## OBIETTIVO A:
Riproduci alla lettera e per intero il brano sulle cavallette.

## TESTO ESTRATTO:
========

Del resto, già nel IV secolo, Agostino che, mentre conduceva da grande pensatore una vita santificata, al servizio del prossimo e nel profondo rispetto delle realtà create da Dio, sosteneva in modo assoluto la seconda ipotesi.
Anche se io, che vivo da anni con almeno due gatti, qualche dubbio ce l’ho e mi viene da peccare un poco con la prima ipotesi; figurarsi se si tratta addirittura di insetti, considerati particolarmente nocivi a quei tempi.
Nell’ultima settimana di ottobre, pur essendo il clima eccezionalmente mite per un autunno avanzato, mentre mi accingevo a chiudere il portone della villa dei miei suoceri sui Colli Euganei, per ritornare in città, notai, all’altezza di uno dei battenti, due cavallette, unite, una sopra l’altra, in un amplesso silenzioso, come solo gli insetti sanno fare.
Non sono un entomologo, tuttavia mi sembravano del genere locuste migratorie, del colore del deserto che le fa quasi confondere con il bruno del portone; qualche macchia verde variegava la massa dei corpi allungati, dell’identico colore dell’erba ancora fresca dei prati lì vicino.
Le mie nozioni, non so quanto attendibili, apprese tanti anni fa alle scuole elementari di un paese sperduto in riva al Po, dal mio maestro unico, dotato della cultura di allora, ovviamente elementare, innescarono subito la mia immaginazione che, fin da bambino, si infervorava quando, sull’argine del fiume, incontravo certi animaletti.
Pensai che, in un imperativo etico da ortotteri, le due cavallette amanti si fossero rifiutate di partire in sciame per il Nord Africa e di offrire, così, il loro contributo di devastazione, consapevoli di costituire una delle dieci piaghe d’Egitto di biblica memoria, quelle che Dio mandava al popolo egiziano il cui faraone impediva agli Ebrei di partire per la terra promessa.

========

## DATI FORNITI:
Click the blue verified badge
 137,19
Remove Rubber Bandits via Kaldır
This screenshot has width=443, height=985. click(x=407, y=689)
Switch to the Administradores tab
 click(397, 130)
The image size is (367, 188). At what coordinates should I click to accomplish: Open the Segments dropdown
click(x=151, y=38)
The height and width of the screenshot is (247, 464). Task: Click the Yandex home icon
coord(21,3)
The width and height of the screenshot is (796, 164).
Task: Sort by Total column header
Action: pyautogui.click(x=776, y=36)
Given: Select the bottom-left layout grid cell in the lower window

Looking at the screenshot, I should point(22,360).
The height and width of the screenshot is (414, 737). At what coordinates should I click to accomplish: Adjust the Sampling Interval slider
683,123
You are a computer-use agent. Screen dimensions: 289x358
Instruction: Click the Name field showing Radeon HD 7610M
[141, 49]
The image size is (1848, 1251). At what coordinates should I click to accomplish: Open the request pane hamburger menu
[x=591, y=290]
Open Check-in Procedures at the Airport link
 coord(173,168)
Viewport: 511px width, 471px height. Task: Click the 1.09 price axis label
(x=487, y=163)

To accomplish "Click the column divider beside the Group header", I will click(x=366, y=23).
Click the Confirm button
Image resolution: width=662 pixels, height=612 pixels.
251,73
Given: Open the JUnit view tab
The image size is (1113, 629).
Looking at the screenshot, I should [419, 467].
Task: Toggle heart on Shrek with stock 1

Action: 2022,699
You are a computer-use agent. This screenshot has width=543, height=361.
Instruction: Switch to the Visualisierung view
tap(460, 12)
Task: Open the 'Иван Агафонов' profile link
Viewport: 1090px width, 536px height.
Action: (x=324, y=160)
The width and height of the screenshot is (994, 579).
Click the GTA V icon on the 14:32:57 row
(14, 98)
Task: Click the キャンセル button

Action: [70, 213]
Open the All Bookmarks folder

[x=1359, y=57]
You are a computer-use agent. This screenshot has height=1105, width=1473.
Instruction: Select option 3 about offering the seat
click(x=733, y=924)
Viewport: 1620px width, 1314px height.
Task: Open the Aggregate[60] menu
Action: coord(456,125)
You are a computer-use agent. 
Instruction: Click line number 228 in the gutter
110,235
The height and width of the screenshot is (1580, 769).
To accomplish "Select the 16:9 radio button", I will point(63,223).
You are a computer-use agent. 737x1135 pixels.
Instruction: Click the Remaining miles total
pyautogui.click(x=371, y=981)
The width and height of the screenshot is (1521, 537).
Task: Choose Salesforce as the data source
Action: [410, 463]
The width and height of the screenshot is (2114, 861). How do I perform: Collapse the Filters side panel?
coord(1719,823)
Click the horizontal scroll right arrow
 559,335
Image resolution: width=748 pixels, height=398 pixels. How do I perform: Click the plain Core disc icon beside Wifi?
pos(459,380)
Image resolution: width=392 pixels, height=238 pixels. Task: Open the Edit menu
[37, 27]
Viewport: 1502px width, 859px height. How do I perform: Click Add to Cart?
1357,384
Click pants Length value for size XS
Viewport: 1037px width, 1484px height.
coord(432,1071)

========

## OBIETTIVO B:
Per favore, trascrivi senza alcuna modifica tutto ciò che va dalla riga dei record contenente "Image resolution: width=748" giù fino alla fine dei record, estremi inclusi.

## RISPOSTA CORRETTA A:
Del resto, già nel IV secolo, Agostino che, mentre conduceva da grande pensatore una vita santificata, al servizio del prossimo e nel profondo rispetto delle realtà create da Dio, sosteneva in modo assoluto la seconda ipotesi.
Anche se io, che vivo da anni con almeno due gatti, qualche dubbio ce l’ho e mi viene da peccare un poco con la prima ipotesi; figurarsi se si tratta addirittura di insetti, considerati particolarmente nocivi a quei tempi.
Nell’ultima settimana di ottobre, pur essendo il clima eccezionalmente mite per un autunno avanzato, mentre mi accingevo a chiudere il portone della villa dei miei suoceri sui Colli Euganei, per ritornare in città, notai, all’altezza di uno dei battenti, due cavallette, unite, una sopra l’altra, in un amplesso silenzioso, come solo gli insetti sanno fare.
Non sono un entomologo, tuttavia mi sembravano del genere locuste migratorie, del colore del deserto che le fa quasi confondere con il bruno del portone; qualche macchia verde variegava la massa dei corpi allungati, dell’identico colore dell’erba ancora fresca dei prati lì vicino.
Le mie nozioni, non so quanto attendibili, apprese tanti anni fa alle scuole elementari di un paese sperduto in riva al Po, dal mio maestro unico, dotato della cultura di allora, ovviamente elementare, innescarono subito la mia immaginazione che, fin da bambino, si infervorava quando, sull’argine del fiume, incontravo certi animaletti.
Pensai che, in un imperativo etico da ortotteri, le due cavallette amanti si fossero rifiutate di partire in sciame per il Nord Africa e di offrire, così, il loro contributo di devastazione, consapevoli di costituire una delle dieci piaghe d’Egitto di biblica memoria, quelle che Dio mandava al popolo egiziano il cui faraone impediva agli Ebrei di partire per la terra promessa.

## RISPOSTA CORRETTA B:
Image resolution: width=748 pixels, height=398 pixels. How do I perform: Click the plain Core disc icon beside Wifi?
pos(459,380)
Image resolution: width=392 pixels, height=238 pixels. Task: Open the Edit menu
[37, 27]
Viewport: 1502px width, 859px height. How do I perform: Click Add to Cart?
1357,384
Click pants Length value for size XS
Viewport: 1037px width, 1484px height.
coord(432,1071)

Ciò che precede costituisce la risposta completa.